** START Available data **

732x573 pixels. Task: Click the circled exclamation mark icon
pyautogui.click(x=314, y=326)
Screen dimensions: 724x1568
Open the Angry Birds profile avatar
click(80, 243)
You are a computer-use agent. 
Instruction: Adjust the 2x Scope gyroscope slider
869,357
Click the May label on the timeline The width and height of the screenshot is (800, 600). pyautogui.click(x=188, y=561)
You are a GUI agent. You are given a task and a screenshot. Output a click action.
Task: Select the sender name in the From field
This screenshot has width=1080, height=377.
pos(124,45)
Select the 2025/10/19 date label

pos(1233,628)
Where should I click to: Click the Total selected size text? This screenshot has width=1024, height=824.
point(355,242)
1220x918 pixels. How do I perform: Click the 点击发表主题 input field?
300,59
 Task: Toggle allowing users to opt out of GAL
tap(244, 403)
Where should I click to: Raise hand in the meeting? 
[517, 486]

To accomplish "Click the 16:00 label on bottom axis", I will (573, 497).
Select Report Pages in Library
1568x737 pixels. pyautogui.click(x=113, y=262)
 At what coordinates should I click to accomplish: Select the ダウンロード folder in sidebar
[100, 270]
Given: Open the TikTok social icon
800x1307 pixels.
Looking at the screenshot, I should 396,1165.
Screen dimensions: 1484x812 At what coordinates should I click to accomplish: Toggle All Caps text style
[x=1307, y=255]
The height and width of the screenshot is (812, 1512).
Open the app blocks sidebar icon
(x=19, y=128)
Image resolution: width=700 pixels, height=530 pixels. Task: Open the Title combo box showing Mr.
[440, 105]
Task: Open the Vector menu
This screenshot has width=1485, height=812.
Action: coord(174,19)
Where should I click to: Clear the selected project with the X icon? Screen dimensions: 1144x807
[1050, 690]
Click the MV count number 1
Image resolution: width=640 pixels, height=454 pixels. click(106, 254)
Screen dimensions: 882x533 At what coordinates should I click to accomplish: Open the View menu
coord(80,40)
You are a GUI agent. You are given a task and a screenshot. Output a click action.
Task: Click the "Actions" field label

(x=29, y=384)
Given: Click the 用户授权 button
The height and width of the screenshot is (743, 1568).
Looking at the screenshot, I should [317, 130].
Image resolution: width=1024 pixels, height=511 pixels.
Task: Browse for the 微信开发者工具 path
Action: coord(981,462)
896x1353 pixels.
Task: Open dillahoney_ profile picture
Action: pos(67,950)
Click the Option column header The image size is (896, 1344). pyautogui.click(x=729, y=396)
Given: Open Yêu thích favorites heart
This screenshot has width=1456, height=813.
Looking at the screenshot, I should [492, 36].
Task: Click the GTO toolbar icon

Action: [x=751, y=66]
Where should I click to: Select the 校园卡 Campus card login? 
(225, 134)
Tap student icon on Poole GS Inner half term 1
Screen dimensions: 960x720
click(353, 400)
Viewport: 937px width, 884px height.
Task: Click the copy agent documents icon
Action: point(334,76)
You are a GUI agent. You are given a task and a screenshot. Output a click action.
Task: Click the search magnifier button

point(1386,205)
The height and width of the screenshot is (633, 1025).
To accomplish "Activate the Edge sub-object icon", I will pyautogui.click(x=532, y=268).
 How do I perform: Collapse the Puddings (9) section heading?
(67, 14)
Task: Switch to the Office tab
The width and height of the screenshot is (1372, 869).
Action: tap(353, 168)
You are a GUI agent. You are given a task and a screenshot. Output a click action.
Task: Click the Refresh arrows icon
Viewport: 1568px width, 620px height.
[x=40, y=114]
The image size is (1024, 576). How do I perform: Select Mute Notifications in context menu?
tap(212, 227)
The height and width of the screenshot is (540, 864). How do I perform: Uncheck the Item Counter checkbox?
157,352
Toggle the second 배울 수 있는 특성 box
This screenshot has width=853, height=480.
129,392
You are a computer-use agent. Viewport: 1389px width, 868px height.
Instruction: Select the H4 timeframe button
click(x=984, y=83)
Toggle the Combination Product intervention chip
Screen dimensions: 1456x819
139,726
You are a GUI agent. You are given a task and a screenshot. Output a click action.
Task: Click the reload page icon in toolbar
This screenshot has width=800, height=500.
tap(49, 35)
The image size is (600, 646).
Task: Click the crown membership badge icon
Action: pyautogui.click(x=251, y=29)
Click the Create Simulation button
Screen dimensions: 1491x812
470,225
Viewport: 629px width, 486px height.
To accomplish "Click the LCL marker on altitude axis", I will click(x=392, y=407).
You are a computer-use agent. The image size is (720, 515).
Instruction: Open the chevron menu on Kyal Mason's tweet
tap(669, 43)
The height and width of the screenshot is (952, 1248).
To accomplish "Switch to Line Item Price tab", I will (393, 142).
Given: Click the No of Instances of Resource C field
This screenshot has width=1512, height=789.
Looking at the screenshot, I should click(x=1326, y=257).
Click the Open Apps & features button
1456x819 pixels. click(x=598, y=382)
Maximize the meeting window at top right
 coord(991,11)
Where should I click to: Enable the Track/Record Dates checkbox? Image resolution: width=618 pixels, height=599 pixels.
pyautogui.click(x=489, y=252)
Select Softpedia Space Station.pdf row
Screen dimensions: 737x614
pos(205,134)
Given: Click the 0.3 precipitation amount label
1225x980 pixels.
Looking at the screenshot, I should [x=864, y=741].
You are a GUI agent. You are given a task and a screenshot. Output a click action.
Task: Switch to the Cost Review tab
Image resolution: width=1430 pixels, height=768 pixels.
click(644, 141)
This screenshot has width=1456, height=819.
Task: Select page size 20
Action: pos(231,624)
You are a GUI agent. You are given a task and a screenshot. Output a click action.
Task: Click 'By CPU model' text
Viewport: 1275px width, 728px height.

** END Available data **

Lay out the listing from the line containing "Where should I click to: Clear" up to and including the line containing "(x=29, y=384)" as a two-column CSV with the headers instruction and coordinates. Put each text and its answer together on one row, enclose every field in quotation marks, and replace line breaks with spaces.

instruction,coordinates
"Where should I click to: Clear the selected project with the X icon? Screen dimensions: 1144x807","[1050, 690]"
"Click the MV count number 1","Image resolution: width=640 pixels, height=454 pixels. click(106, 254)"
"Screen dimensions: 882x533 At what coordinates should I click to accomplish: Open the View menu","coord(80,40)"
"You are a GUI agent. You are given a task and a screenshot. Output a click action. Task: Click the ""Actions"" field label","(x=29, y=384)"